[Required task]:
Copy every line of the listing below word for word, but leave out the pictures.

[Dataset records]:
——————

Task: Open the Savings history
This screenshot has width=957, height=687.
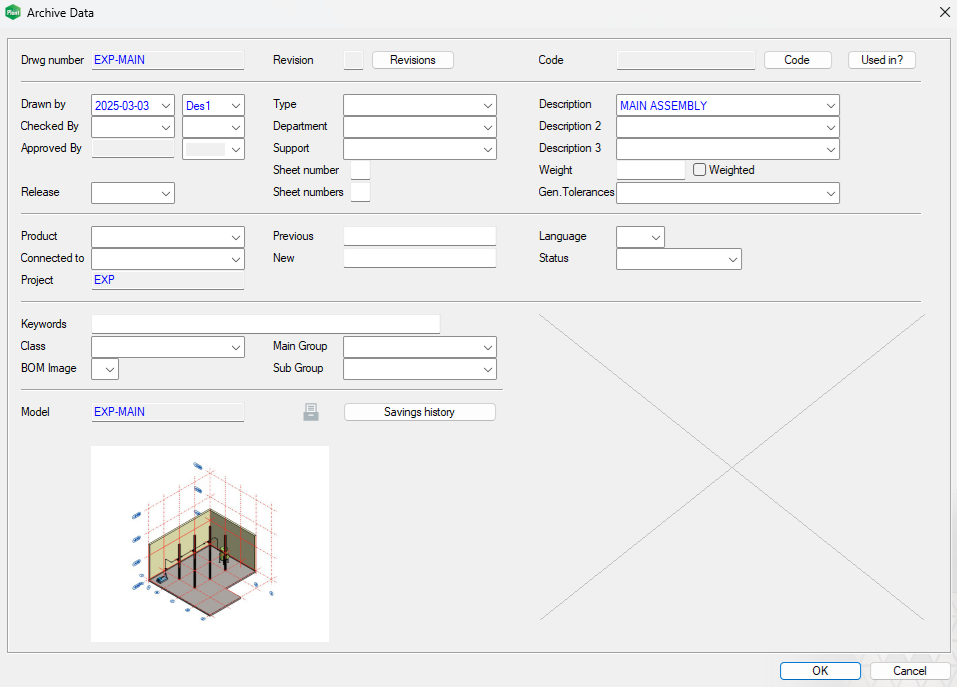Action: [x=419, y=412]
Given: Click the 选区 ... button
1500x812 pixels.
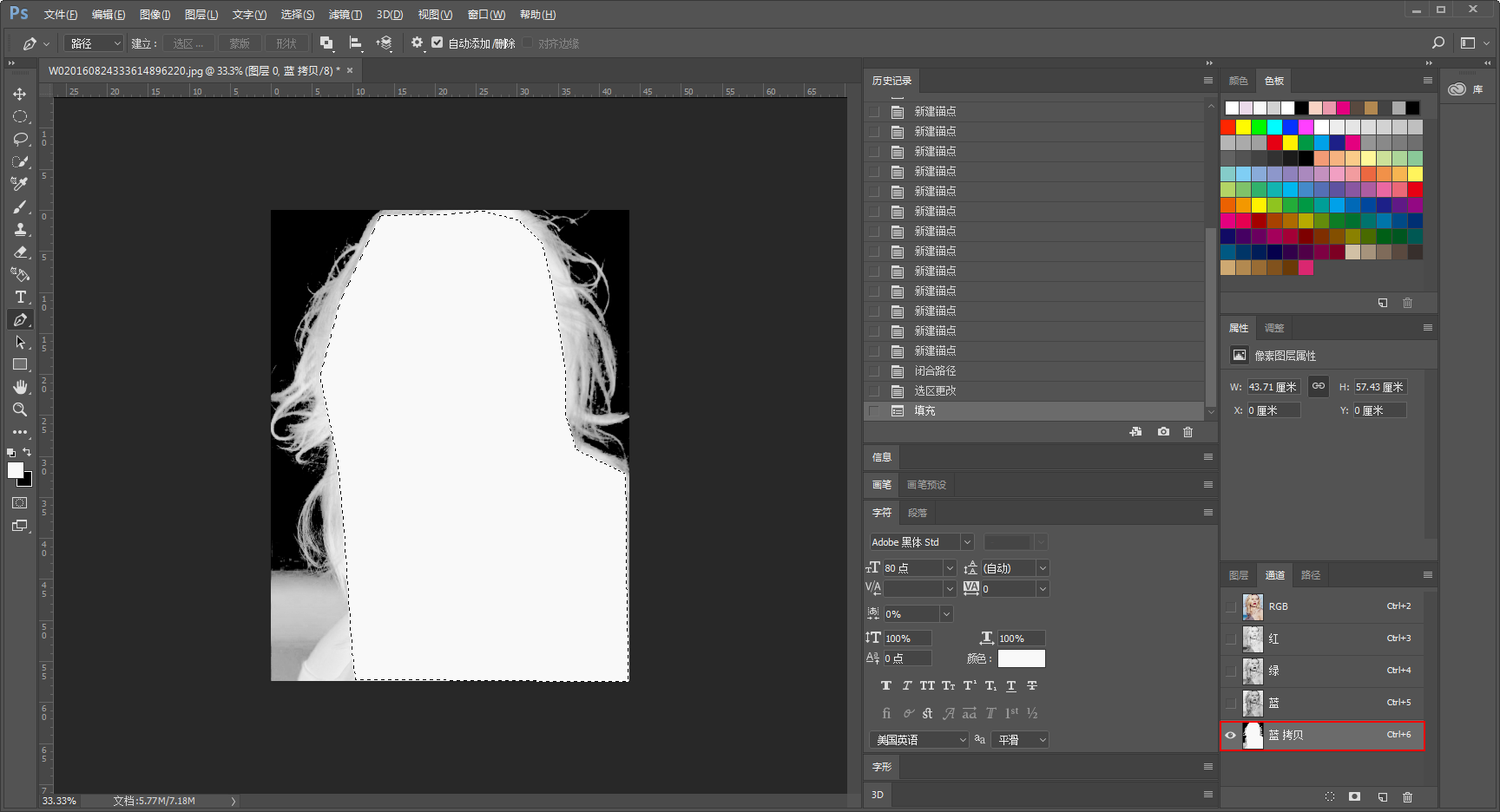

——————

[Task response]:
Task: Open the Savings history
This screenshot has width=957, height=687.
Action: [x=419, y=412]
Given: Click the 选区 ... button
1500x812 pixels.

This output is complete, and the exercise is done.